**Reading text**
[mpi3-coll] [Mpi-forum] additional keys for MPI_COMM_SPLIT_TYPE

Torsten Hoefler htor at inf.ethz.ch
Sun Mar 24 15:15:27 CDT 2013


Martin,

Sure, as Jeff suggests, we shouldn't limit the discussion but we can 
discuss it in the context of the colls&topo WG.

All the Best,
	Torsten

On 03/24/2013 09:00 PM, Schulz, Martin wrote:
> Hi Jeff, all,
>
> On Mar 24, 2013, at 12:36 PM, Jeff Hammond<jhammond at alcf.anl.gov>  wrote:
>
>> Martin encouraged me to socialize this with the Forum.  The idea here
>> seems broader than just one working group so I'm sending to the entire
>> Forum for feedback.
>
> I still think it would be good to have one WG take responsibility for this discussion. It seems to fit best into the collectives WG (and/or the communicator/groups chapter). Torsten: as the lead for the collectives group, does this sound reasonable to you?
>
> Thanks,
>
> Martin
>
>
>>
>> See https://svn.mpi-forum.org/trac/mpi-forum-web/ticket/372.  The text
>> is included below in case it makes it easier to read on your
>> phone...because I know this is that urgent :-)

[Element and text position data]

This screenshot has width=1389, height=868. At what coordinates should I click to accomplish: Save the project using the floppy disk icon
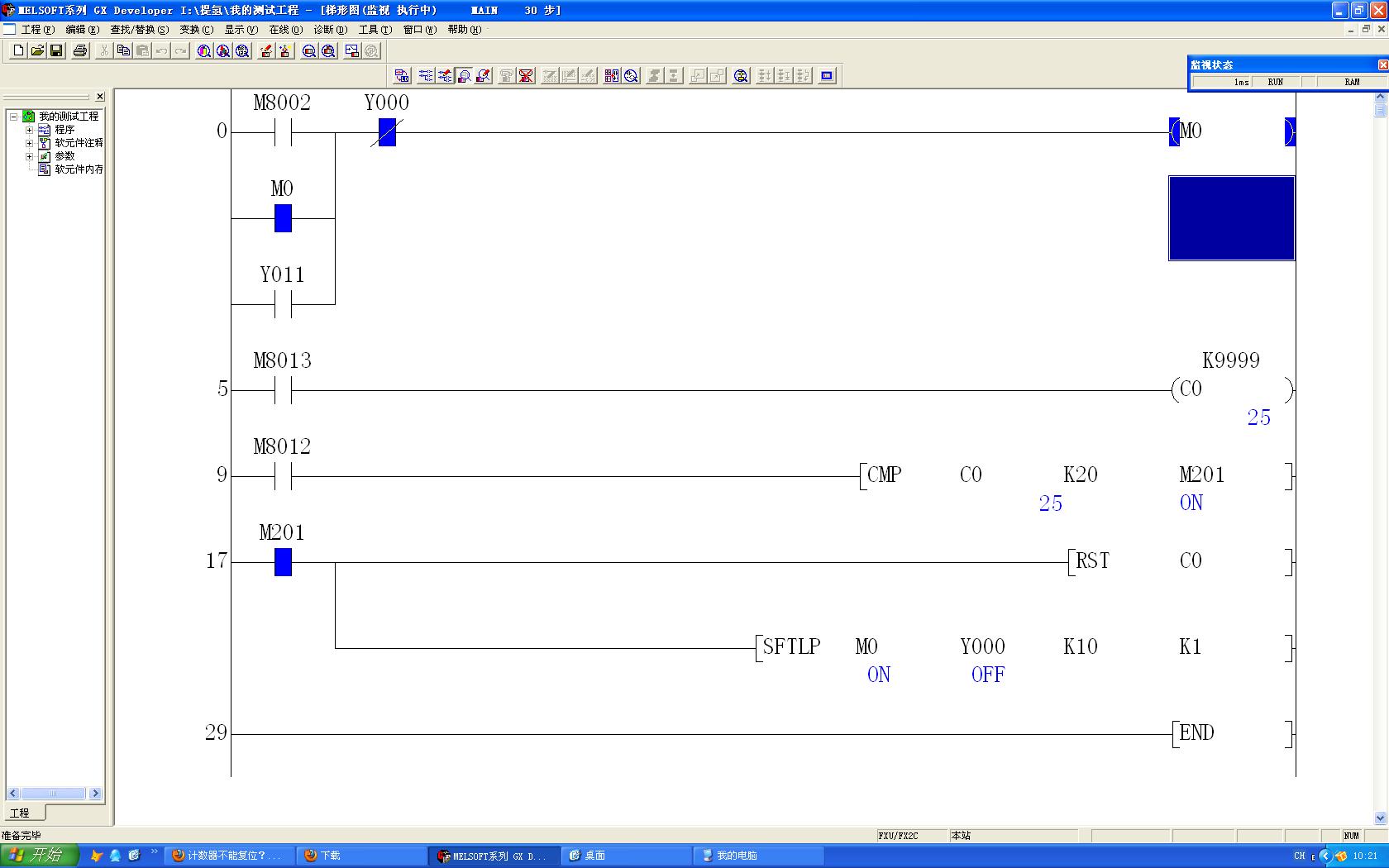56,51
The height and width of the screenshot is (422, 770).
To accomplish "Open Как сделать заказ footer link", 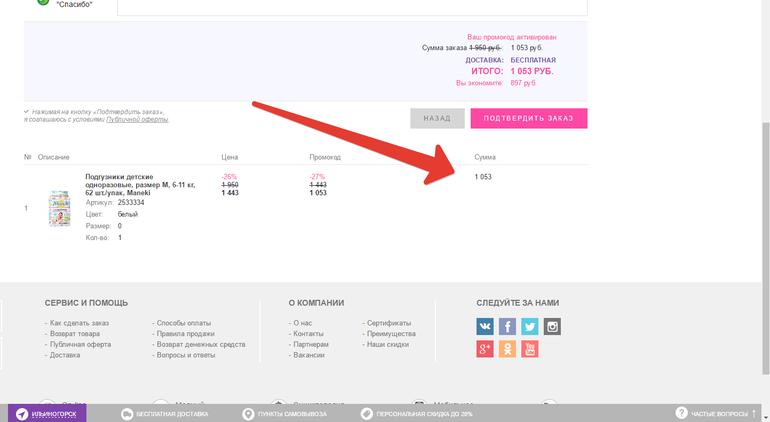I will 79,323.
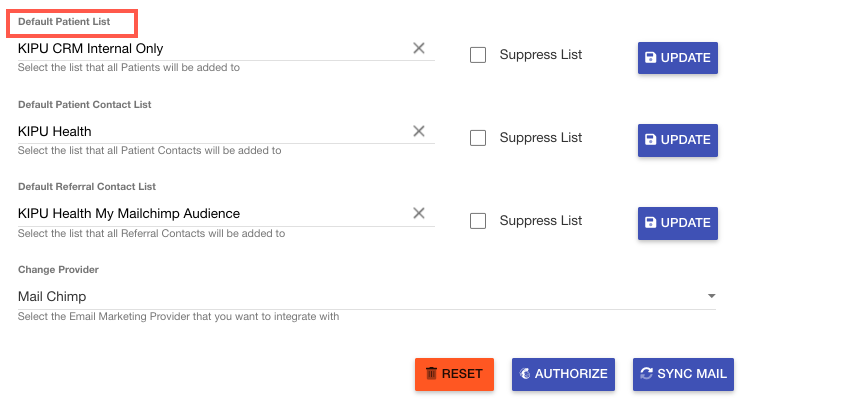Expand the Change Provider dropdown arrow
Image resolution: width=844 pixels, height=402 pixels.
click(x=711, y=296)
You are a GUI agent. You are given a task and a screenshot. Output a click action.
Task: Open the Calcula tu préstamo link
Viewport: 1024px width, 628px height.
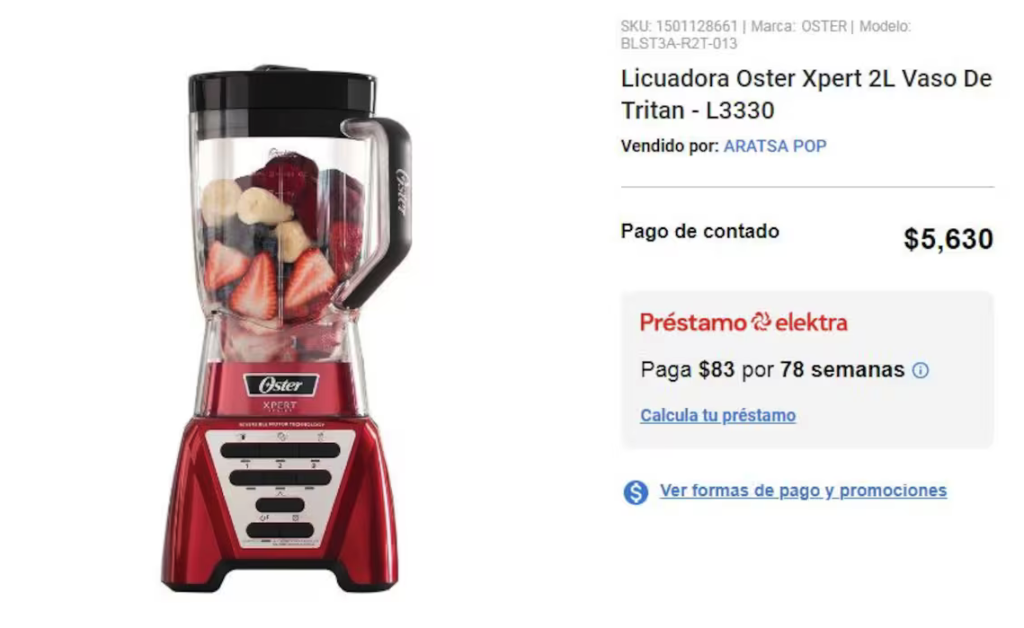coord(718,416)
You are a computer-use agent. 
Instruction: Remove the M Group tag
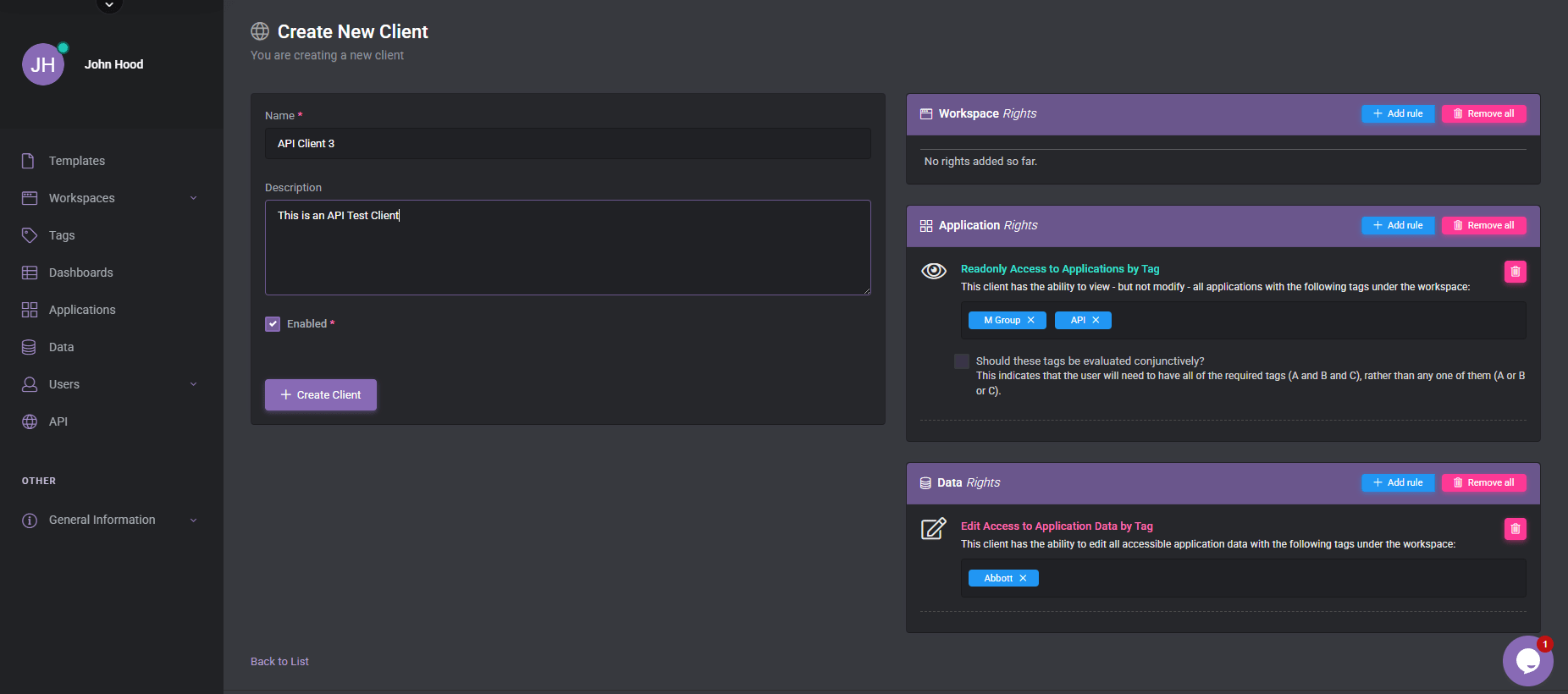(x=1030, y=320)
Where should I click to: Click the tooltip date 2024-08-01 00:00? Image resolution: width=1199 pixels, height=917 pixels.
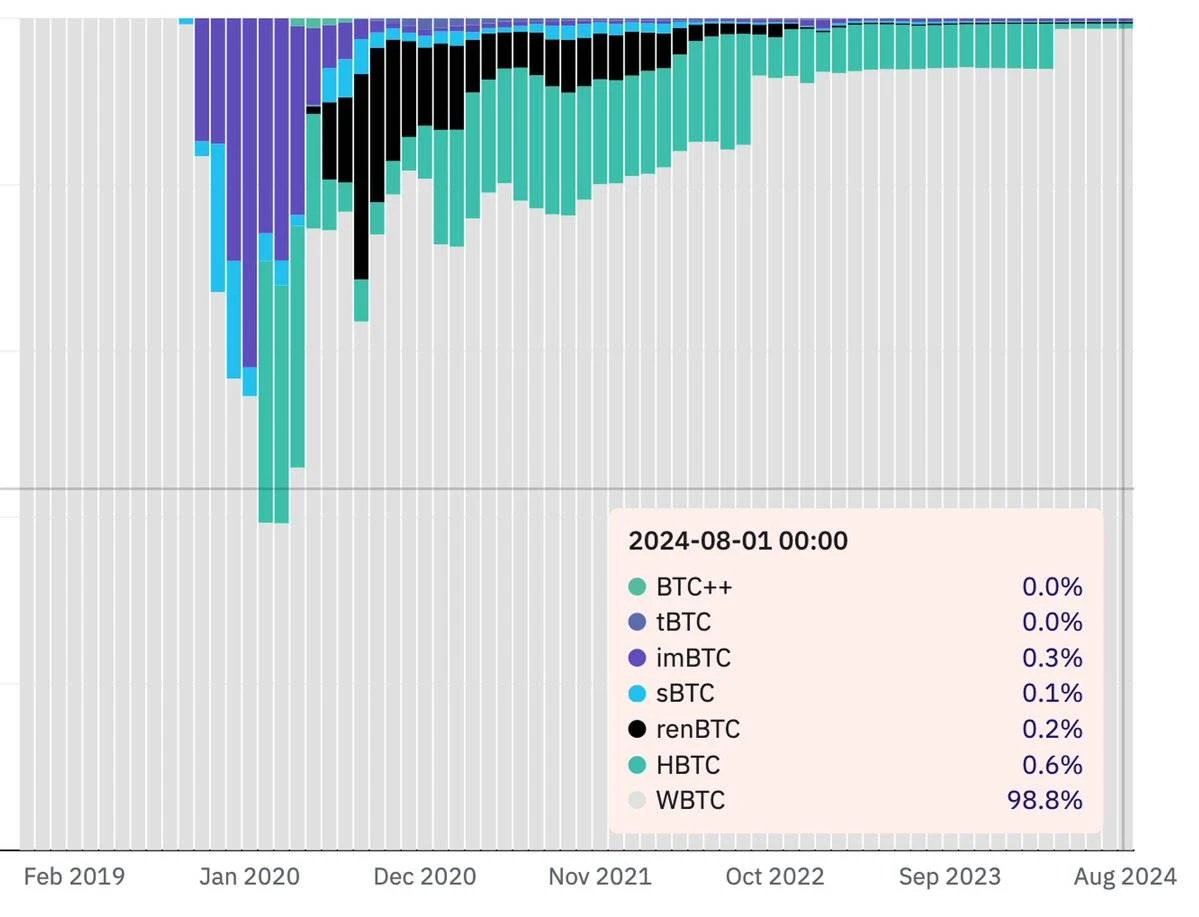tap(738, 541)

**Written instruction 1**
Reproduce the MPI Forum message word for word, from "[mpi3-coll] [Mpi-forum] additional" to "the colls&topo WG.".
**Written instruction 2**
Count the lines in the records that contain the string "screenshot", treating uppercase and lowercase as different, and give only that number.

**Output 1**
[mpi3-coll] [Mpi-forum] additional keys for MPI_COMM_SPLIT_TYPE

Torsten Hoefler htor at inf.ethz.ch
Sun Mar 24 15:15:27 CDT 2013


Martin,

Sure, as Jeff suggests, we shouldn't limit the discussion but we can 
discuss it in the context of the colls&topo WG.

**Output 2**
3